Wacana Kepala Daerah Dipilih DPRD, KPU RI: Lumrah sebagai Bahan Diskursus

Ketua KPU RI Mochammad Afifuddin. Foto tangkapan layar Metro TV

Wacana Kepala Daerah Dipilih DPRD, KPU RI: Lumrah sebagai Bahan Diskursus

Devi Harahap • 13 December 2024 15:34

Jakarta: Ketua Komisi Pemilihan Umum (KPU) RI, Mochammad Afifuddin menanggapi usulan Presiden Prabowo ihwal kepala daerah dipilih langsung oleh DPRD sebagai hal yang lumrah. Ia menyebut narasi itu normal sebagai bahan diskursus dalam sebuah negara demokrasi.

“Pasti ada plus minusnya, biarkan itu menjadi bagian dari catatan semua pihak. Tetapi ada hal lain yang juga menjadi pertimbangan, misalnya langsung dan seterusnya. Biarkan ini menjadi dinamika evaluasi untuk kemudian menjadi usulan perbaikan,” katanya kepada Media Indonesia di Gedung KPU RI, Jumat, 13 Desember 2024.

Afif menilai berbagai diskursus tersebut harus dimaknai sebagai sebuah evaluasi kedepan guna memperbaiki sistem pilkada. Menurutnya, jika berbicara terkait sistem kepemiluan pada tingkat daerah, maka berbagai pihak harus mengacu pada aturan UU Pilkada. 

“Ini dinamika pasca-pilkada dan ini lah pentingnya evaluasi, pentingnya diskursus yang nanti bagaimanapun (sistem) yang kita pilih, langkah apa pun itu, harus dimulai dari aturan atau undang-undang yang menurut rencana menjadi proyeksi untuk dibahas,” imbuhnya. 

Lebih lanjut, Afif menuturkan bahwa Indonesia pernah menjalankan sistem pemilihan kepala daerah dengan sistem proporsional tertutup yang dilaksanakan melalui DPRD, sehingga hal itu bukan suatu yang baru. Hanya saja kata Afif, para perumus kebijakan harus menganalisis dampak terhadap pemilih. 
 

Baca juga: Menteri Hukum Sebut Wacana Presiden soal Kepala Daerah Dipilih DPRD Layak Dipertimbangkan

“Diskusi soal misalnya kepala daerah dipilih DPRD juga bukan tidak pernah, kita pernah mengalami sama seperti kita menjelang 2004 berdiskusi apakah kita kembali mengalami sistem proporsional dengan daftar nama terbuka atau tertutup juga sempat muncul dinamikanya,” tutur Afif. 

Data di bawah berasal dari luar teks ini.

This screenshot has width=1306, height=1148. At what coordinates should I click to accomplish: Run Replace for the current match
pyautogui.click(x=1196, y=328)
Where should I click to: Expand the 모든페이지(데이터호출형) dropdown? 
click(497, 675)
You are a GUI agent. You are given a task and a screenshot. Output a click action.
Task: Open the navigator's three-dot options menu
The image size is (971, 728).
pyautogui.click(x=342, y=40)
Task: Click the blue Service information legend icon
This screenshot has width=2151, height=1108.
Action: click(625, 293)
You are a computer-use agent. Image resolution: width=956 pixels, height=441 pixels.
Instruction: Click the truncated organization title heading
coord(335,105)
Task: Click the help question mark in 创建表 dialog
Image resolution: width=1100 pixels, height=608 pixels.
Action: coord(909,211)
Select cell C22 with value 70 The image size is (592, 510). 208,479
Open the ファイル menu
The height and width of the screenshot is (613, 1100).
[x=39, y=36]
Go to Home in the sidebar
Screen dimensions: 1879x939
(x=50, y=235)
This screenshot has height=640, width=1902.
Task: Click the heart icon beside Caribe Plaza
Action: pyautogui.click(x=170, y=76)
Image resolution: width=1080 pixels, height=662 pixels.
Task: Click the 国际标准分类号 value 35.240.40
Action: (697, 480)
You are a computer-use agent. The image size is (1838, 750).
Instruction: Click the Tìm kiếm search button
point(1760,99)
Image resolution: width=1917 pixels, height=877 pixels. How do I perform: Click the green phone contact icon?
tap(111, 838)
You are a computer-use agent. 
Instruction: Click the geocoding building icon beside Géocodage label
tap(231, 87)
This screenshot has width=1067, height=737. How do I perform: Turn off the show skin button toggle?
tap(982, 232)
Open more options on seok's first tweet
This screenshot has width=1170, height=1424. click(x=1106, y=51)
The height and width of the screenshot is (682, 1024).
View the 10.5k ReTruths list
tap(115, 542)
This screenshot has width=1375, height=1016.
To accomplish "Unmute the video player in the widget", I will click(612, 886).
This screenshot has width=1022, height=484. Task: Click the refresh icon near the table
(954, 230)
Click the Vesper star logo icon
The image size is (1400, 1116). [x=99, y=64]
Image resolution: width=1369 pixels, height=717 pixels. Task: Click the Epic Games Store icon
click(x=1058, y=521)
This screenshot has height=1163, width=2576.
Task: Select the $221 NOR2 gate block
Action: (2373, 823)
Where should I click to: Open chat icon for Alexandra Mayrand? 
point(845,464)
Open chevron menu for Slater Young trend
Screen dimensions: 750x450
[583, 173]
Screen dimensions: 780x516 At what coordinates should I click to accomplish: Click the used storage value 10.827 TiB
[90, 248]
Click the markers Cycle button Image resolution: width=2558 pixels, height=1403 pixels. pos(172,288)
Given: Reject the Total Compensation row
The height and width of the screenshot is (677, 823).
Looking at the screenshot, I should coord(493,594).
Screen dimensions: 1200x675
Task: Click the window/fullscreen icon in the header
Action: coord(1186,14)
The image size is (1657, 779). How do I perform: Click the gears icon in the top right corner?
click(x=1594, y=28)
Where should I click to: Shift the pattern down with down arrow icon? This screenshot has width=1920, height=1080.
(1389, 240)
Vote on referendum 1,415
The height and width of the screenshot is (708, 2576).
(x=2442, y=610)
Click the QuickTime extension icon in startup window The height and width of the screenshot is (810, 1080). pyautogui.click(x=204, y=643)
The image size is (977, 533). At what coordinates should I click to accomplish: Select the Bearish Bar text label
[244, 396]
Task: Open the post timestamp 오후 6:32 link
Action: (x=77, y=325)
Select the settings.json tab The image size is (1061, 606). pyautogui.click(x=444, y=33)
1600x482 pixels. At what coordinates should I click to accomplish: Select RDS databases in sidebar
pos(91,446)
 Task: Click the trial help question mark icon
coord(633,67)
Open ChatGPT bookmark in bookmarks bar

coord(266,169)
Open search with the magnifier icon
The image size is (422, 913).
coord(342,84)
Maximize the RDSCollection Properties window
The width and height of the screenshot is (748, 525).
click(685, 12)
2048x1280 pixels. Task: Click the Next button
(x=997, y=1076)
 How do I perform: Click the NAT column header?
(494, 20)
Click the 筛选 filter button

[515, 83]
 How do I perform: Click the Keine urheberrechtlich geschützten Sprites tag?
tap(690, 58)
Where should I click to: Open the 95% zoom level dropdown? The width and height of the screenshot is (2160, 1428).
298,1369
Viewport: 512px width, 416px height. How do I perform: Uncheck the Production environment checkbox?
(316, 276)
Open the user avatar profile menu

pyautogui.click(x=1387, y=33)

Atas dasar itu, jika diskursus terkait pemilihan kepala daerah dikembalikan kepada DPRD, pemerintah harus dapat memastikan dampak teknis dan politis sebab menurut Afif, demokrasi harus tetap berjalan dan rakyat harus diberikan kesempatan untuk berpartisipasi.

“Dan karena juga di pilkada jumlah pemilihnya berbeda dan seterusnya, pasti secara kontras juga berbeda. Kami sebagai penyelenggara ini dalam konteks ini ya akan menjalankan sebagaimana aturan saja, tetapi pada saat tertentu dan pada saat akhir kita harus menjalankan apa yang menjadi amanat undang-undang,” tutur Afif.

Selain itu, Afif mendorong agar pembahasan terkait hal tersebut bisa dilakukan dalam rangka revisi paket undang-undang politik yang menggunakan sistem omnibus law. UU itu dimatakan akan menggabungkan UU Partai Politik, UU Pemilu, dan UU Pilkada.

“Bagaimana kita semua teman-teman mendorong idealitas yang ada dalam engineering atau rekayasa pemilih yang baik yang kita pikirkan, ini kemudian terfasilitasi dan terakomodasi dalam tradisi undang-undang pemilu, sehingga apa yang kita idolakan tentang pemilu kita bisa kemudian lebih sesuai yang kita harapkan, sesuai yang kita idealkan,” jelasnya.